◆ **Description of the task**
Show all lines of the listing that hold the word "icon".

◆ **Records provided**
****

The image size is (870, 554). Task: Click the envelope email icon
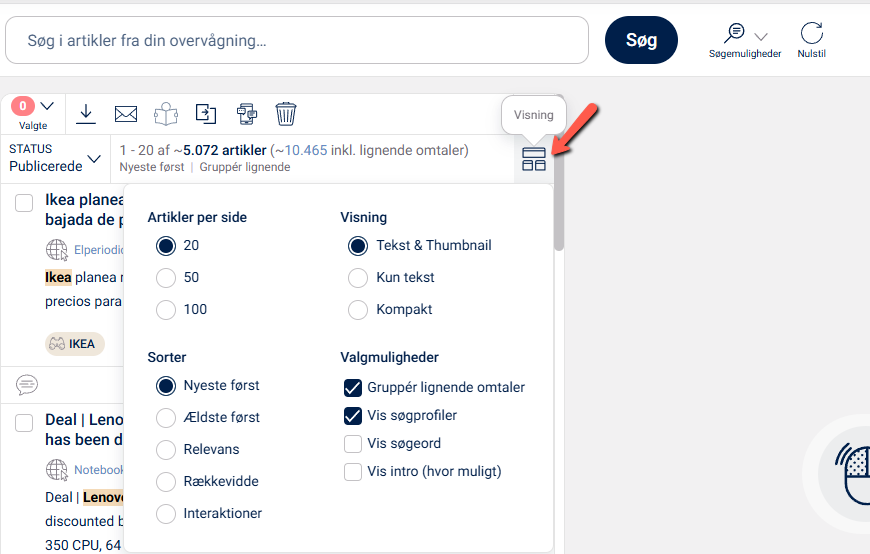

****

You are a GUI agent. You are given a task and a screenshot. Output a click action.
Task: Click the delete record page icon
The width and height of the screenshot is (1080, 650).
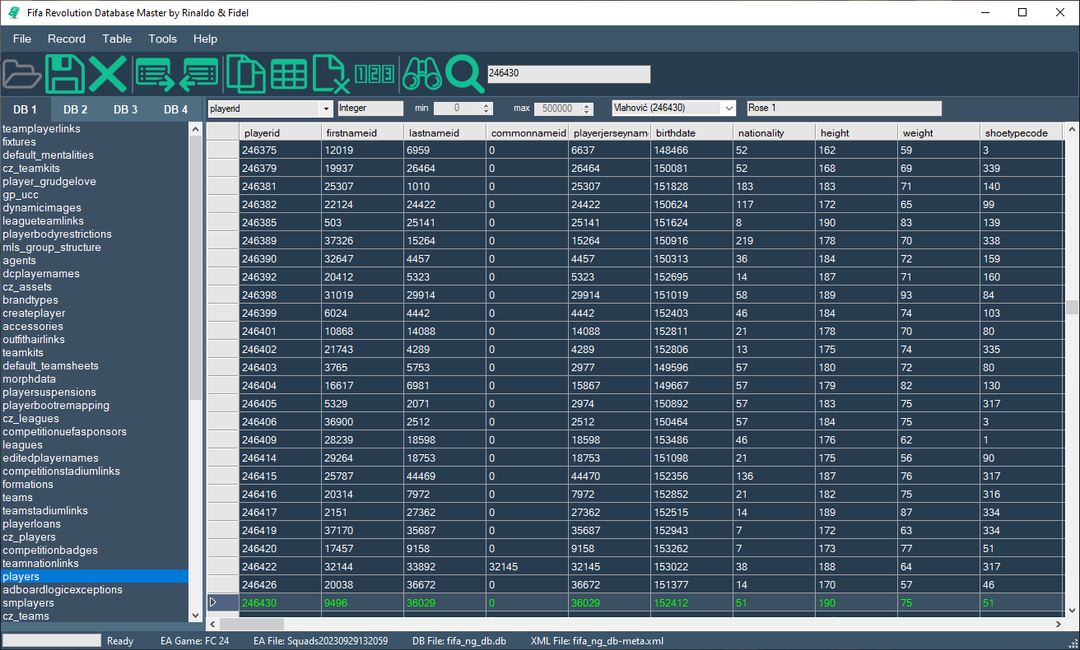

****

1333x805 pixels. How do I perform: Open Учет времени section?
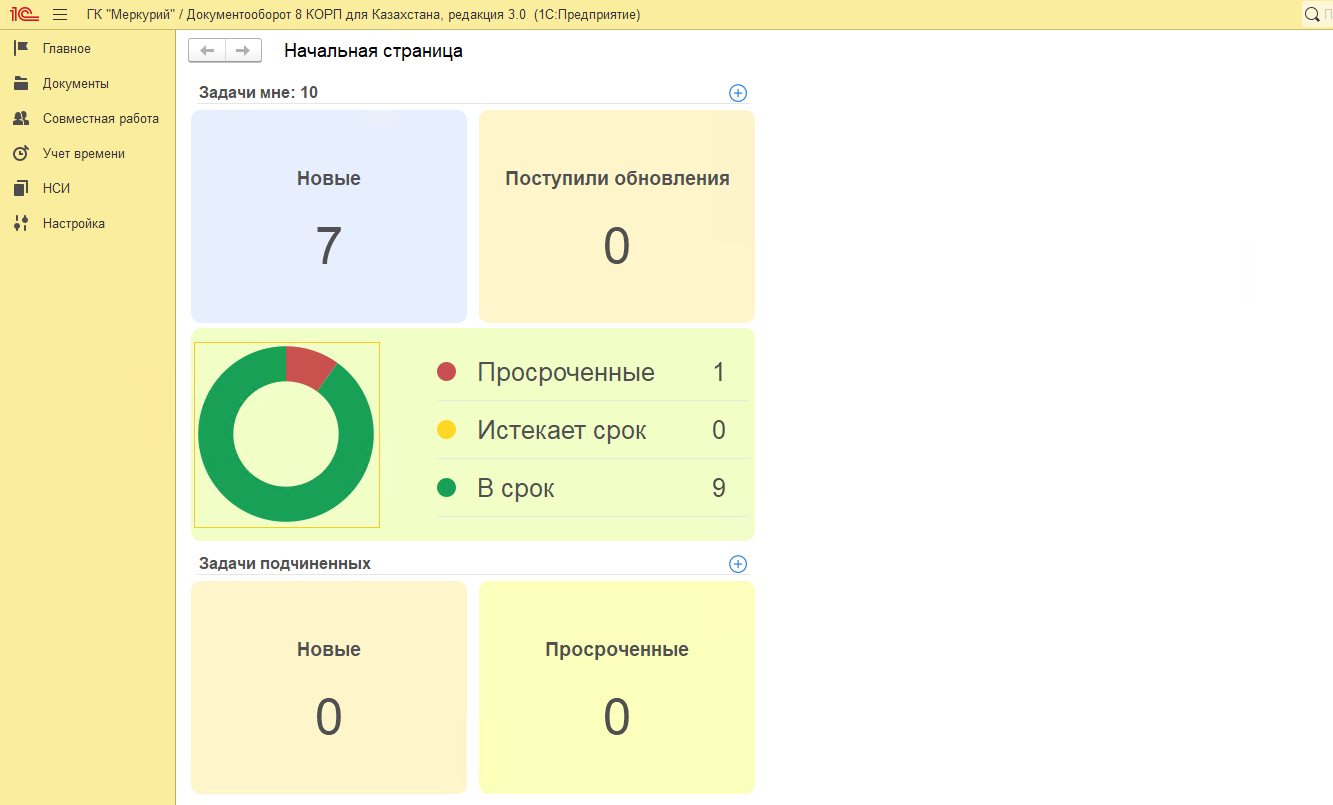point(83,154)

****

◆ **Your solution**
The image size is (870, 554). Task: Click the envelope email icon
Task: Click the delete record page icon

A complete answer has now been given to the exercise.